DENPASAR, BALIPOST.com – Lebih dari 60 orang warga Desa Adat Munduk, Kabupaten Buleleng, dan sekitarnya mendatangi Kantor Majelis Desa Adat Bali di Renon Denpasar, Senin (18/3). Kedatangan puluhan warga dengan pakaian adat lengkap ini bertujuan untuk menolak pemekaran Desa Adat Tamblingan.
Desa Adat Dalem Tamblingan terdiri dari empat desa adat yakni Desa Adat Munduk, Desa Adat Gobleg, Desa Adat Uma Jero, dan Desa Adat Gesing. Dalam wilayah Desa Adat Munduk, ada Banjar Tamblingan. Dan Banjar Tamblingan inilah yang berinisiatif memekarkan diri menjadi desa adat sendiri.
Namun hingga saat ini terjadi pro dan kontra sehingga seluruh masyarakat Desa Adat Munduk dan sekitarnya menolak. Selain menolak pemekaran desa adat, kedatangan warga ini juga mendesak agar SK Pemekaran Desa dicabut karena cacat hukum.
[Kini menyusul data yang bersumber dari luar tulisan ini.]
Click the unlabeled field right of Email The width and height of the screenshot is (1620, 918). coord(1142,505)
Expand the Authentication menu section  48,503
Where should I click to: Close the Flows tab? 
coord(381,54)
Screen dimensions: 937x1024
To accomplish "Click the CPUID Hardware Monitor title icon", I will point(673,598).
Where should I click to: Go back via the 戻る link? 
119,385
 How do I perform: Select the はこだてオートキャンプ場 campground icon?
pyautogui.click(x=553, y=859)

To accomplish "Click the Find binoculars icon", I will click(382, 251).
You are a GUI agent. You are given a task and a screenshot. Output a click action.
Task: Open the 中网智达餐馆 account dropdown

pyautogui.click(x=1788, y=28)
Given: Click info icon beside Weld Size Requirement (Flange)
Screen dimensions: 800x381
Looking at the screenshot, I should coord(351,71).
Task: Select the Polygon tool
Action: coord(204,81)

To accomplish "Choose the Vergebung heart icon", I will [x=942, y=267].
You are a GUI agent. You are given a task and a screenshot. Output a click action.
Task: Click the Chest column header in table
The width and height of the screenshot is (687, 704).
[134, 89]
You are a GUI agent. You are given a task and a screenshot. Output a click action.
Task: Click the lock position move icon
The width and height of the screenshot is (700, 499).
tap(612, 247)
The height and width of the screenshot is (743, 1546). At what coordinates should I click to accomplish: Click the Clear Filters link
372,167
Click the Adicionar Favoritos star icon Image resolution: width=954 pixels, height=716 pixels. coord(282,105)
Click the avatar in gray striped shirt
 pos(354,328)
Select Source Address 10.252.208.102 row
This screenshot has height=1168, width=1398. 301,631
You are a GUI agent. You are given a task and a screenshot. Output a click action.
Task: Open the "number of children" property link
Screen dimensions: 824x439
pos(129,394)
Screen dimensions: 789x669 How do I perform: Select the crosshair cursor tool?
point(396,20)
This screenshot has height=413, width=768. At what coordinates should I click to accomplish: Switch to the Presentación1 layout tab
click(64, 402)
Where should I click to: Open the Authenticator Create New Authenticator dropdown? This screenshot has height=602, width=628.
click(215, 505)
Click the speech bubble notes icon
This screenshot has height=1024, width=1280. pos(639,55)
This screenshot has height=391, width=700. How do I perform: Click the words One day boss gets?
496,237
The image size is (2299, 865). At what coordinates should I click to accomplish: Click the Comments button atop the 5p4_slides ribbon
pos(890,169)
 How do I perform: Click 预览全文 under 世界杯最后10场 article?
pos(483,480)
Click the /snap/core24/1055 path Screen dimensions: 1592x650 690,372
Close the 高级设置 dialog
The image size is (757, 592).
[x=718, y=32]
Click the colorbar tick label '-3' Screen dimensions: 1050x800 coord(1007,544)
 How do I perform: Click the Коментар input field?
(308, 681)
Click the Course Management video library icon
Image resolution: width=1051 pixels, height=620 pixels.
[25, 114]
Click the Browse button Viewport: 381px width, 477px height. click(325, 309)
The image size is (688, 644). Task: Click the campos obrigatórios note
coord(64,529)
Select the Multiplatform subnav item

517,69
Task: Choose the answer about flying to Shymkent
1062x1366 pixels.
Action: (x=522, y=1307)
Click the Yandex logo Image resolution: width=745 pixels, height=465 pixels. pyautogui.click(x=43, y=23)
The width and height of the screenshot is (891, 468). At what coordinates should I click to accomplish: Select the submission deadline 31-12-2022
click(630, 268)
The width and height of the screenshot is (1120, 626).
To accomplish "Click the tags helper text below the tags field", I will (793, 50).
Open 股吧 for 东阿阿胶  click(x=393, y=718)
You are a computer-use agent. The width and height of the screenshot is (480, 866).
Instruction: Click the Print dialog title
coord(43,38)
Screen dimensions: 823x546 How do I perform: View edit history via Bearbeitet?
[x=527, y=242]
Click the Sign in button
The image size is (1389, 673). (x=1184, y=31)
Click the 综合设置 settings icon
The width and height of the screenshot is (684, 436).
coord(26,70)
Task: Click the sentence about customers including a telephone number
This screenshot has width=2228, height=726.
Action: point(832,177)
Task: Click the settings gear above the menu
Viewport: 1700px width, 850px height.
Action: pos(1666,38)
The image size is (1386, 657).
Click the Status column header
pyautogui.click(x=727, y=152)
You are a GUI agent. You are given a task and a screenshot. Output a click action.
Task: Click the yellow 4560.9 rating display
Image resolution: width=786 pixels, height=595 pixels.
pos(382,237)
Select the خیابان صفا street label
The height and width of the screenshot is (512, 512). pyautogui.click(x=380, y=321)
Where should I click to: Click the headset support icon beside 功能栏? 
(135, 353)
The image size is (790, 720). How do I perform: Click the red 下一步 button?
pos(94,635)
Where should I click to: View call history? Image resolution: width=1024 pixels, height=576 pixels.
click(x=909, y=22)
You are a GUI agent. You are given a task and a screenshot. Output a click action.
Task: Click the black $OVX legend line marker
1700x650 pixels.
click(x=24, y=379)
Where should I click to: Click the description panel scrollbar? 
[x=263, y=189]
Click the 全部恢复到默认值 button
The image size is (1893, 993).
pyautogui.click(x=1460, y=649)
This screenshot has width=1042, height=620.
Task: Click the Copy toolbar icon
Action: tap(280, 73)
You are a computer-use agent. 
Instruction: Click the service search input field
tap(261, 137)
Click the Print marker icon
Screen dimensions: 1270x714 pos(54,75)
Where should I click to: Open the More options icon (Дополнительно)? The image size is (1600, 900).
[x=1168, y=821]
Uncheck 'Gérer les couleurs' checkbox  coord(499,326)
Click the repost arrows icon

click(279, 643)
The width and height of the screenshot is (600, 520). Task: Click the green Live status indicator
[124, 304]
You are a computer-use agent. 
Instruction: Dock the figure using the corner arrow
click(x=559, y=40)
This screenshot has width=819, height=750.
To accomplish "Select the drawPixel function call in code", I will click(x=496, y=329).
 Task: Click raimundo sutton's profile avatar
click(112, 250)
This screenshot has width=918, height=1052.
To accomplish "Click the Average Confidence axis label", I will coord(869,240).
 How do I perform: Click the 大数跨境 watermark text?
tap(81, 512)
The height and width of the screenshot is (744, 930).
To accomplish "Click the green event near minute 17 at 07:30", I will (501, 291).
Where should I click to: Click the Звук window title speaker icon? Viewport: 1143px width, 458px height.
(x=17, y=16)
Ketua Tim 9 Masyarakat Adat Dalem Tamblingan, Jero Putu Ardhana mengatakan, penolakan pembentukan desa adat baru yang bernama Desa Adat Tamblingan itu sangat beralasan. Pertama, pemekaran tersebut tidak didukung sama sekali oleh desa adat induk yakni Desa Adat Munduk.
Pemekaran tersebut hanya inisiatif beberapa orang saja yang tidak memiliki dasar yang kuat. Kedua, kasus ini sudah berlangsung sekian lama dan pihaknya sudah menempuh proses hukum di pengadilan hingga ke tingkat Makamah Agung dan semuanya dinyatakan menang.
Ketiga, pemekaran ini bila ditinjau secara sosial budaya, khususnya di masyarakat Adat Dalem Tamblingan yang hanya memiliki 4 desa adat atau catur desa. Ia menilai adanya desa baru ini akan membingungkan dan menciptakan suasana sosial budaya yang tidak kondusif di tengah masyarakat.
Sebab kawasan Masyarakat Adat Dalem Tamblingan memiliki belasan pura, yang secara adat dan budaya Bali akan sangat membingungkan bila ada desa adat yang baru. “Kami juga tidak paham. Secara hukum kita menang sampai di tingkat Makamah Agung. Masyarakat di desa induk juga tidak mendukung. Kenapa SK Pembentukan Desa Adat Tamblingan tidak segera dicabut? Persoalan sangat berlarut-larut. Sementara di lapangan, suasana sosial budaya tidak kondusif dan ini yang sangat mengkuatirkan,” ujarnya.
Ia juga mengatakan, perwakilan warga dari 4 desa adat ini sudah beberapa beraudiensi dengan DPRD Buleleng, dengan Forkopimda Kabupaten Buleleng, Provinsi Bali, DPRD Bali. Semua stakeholder ini selalu dengan tegas meminta agar SK Pembentukan Desa Adat Tamblingan dicabut.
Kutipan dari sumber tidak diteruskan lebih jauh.